_The request_.
Format the lines below as a Markdown table with the columns Row and Line, numbering each row and skipping blank lines.
# start of Source material
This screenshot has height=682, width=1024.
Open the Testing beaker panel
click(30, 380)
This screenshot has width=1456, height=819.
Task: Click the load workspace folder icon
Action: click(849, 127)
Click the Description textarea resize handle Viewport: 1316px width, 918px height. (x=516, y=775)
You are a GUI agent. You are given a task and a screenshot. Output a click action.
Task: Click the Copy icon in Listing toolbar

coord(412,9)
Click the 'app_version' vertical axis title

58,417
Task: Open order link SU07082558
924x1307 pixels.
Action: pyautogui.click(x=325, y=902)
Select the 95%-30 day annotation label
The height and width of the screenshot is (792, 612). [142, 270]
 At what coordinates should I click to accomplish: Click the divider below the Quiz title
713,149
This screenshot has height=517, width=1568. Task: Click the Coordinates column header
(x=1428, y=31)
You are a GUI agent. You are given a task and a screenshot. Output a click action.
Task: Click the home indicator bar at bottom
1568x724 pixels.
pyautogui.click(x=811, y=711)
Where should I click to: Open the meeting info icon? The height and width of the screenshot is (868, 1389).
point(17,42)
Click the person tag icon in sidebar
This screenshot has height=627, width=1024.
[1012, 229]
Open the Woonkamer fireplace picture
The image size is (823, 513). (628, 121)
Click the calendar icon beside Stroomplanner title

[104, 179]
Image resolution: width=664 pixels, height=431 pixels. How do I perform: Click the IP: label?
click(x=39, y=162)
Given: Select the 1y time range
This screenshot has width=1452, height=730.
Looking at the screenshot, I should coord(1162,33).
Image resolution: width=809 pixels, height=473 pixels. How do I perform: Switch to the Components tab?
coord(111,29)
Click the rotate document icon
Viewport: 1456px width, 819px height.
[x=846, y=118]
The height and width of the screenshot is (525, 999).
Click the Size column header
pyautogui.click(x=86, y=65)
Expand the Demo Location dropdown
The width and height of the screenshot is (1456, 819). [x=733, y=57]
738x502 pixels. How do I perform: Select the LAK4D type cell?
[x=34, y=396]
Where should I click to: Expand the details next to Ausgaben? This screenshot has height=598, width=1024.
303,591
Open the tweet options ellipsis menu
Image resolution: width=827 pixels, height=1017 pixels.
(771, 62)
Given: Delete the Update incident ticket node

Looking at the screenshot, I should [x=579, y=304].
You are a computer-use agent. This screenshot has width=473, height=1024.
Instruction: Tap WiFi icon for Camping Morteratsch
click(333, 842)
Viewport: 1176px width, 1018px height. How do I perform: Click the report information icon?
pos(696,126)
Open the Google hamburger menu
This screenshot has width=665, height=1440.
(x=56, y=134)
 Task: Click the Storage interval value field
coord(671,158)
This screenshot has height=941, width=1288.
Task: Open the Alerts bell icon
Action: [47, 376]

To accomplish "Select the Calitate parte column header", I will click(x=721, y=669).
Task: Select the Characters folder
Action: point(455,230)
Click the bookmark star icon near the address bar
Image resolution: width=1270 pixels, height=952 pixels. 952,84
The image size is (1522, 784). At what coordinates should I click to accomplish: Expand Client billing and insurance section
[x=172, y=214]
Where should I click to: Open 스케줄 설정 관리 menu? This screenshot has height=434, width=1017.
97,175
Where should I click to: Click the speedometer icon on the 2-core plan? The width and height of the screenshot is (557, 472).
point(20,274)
# end of Source material
_Exercise response_.
| Row | Line |
|---|---|
| 1 | This screenshot has height=682, width=1024. |
| 2 | Open the Testing beaker panel |
| 3 | click(30, 380) |
| 4 | This screenshot has width=1456, height=819. |
| 5 | Task: Click the load workspace folder icon |
| 6 | Action: click(849, 127) |
| 7 | Click the Description textarea resize handle Viewport: 1316px width, 918px height. (x=516, y=775) |
| 8 | You are a GUI agent. You are given a task and a screenshot. Output a click action. |
| 9 | Task: Click the Copy icon in Listing toolbar |
| 10 | coord(412,9) |
| 11 | Click the 'app_version' vertical axis title |
| 12 | 58,417 |
| 13 | Task: Open order link SU07082558 |
| 14 | 924x1307 pixels. |
| 15 | Action: pyautogui.click(x=325, y=902) |
| 16 | Select the 95%-30 day annotation label |
| 17 | The height and width of the screenshot is (792, 612). [142, 270] |
| 18 |  At what coordinates should I click to accomplish: Click the divider below the Quiz title |
| 19 | 713,149 |
| 20 | This screenshot has height=517, width=1568. Task: Click the Coordinates column header |
| 21 | (x=1428, y=31) |
| 22 | You are a GUI agent. You are given a task and a screenshot. Output a click action. |
| 23 | Task: Click the home indicator bar at bottom |
| 24 | 1568x724 pixels. |
| 25 | pyautogui.click(x=811, y=711) |
| 26 | Where should I click to: Open the meeting info icon? The height and width of the screenshot is (868, 1389). |
| 27 | point(17,42) |
| 28 | Click the person tag icon in sidebar |
| 29 | This screenshot has height=627, width=1024. |
| 30 | [1012, 229] |
| 31 | Open the Woonkamer fireplace picture |
| 32 | The image size is (823, 513). (628, 121) |
| 33 | Click the calendar icon beside Stroomplanner title |
| 34 | [104, 179] |
| 35 | Image resolution: width=664 pixels, height=431 pixels. How do I perform: Click the IP: label? |
| 36 | click(x=39, y=162) |
| 37 | Given: Select the 1y time range |
| 38 | This screenshot has width=1452, height=730. |
| 39 | Looking at the screenshot, I should coord(1162,33). |
| 40 | Image resolution: width=809 pixels, height=473 pixels. How do I perform: Switch to the Components tab? |
| 41 | coord(111,29) |
| 42 | Click the rotate document icon |
| 43 | Viewport: 1456px width, 819px height. |
| 44 | [x=846, y=118] |
| 45 | The height and width of the screenshot is (525, 999). |
| 46 | Click the Size column header |
| 47 | pyautogui.click(x=86, y=65) |
| 48 | Expand the Demo Location dropdown |
| 49 | The width and height of the screenshot is (1456, 819). [x=733, y=57] |
| 50 | 738x502 pixels. How do I perform: Select the LAK4D type cell? |
| 51 | [x=34, y=396] |
| 52 | Where should I click to: Expand the details next to Ausgaben? This screenshot has height=598, width=1024. |
| 53 | 303,591 |
| 54 | Open the tweet options ellipsis menu |
| 55 | Image resolution: width=827 pixels, height=1017 pixels. |
| 56 | (771, 62) |
| 57 | Given: Delete the Update incident ticket node |
| 58 | Looking at the screenshot, I should [x=579, y=304]. |
| 59 | You are a computer-use agent. This screenshot has width=473, height=1024. |
| 60 | Instruction: Tap WiFi icon for Camping Morteratsch |
| 61 | click(333, 842) |
| 62 | Viewport: 1176px width, 1018px height. How do I perform: Click the report information icon? |
| 63 | pos(696,126) |
| 64 | Open the Google hamburger menu |
| 65 | This screenshot has width=665, height=1440. |
| 66 | (x=56, y=134) |
| 67 |  Task: Click the Storage interval value field |
| 68 | coord(671,158) |
| 69 | This screenshot has height=941, width=1288. |
| 70 | Task: Open the Alerts bell icon |
| 71 | Action: [47, 376] |
| 72 | To accomplish "Select the Calitate parte column header", I will click(x=721, y=669). |
| 73 | Task: Select the Characters folder |
| 74 | Action: point(455,230) |
| 75 | Click the bookmark star icon near the address bar |
| 76 | Image resolution: width=1270 pixels, height=952 pixels. 952,84 |
| 77 | The image size is (1522, 784). At what coordinates should I click to accomplish: Expand Client billing and insurance section |
| 78 | [x=172, y=214] |
| 79 | Where should I click to: Open 스케줄 설정 관리 menu? This screenshot has height=434, width=1017. |
| 80 | 97,175 |
| 81 | Where should I click to: Click the speedometer icon on the 2-core plan? The width and height of the screenshot is (557, 472). |
| 82 | point(20,274) |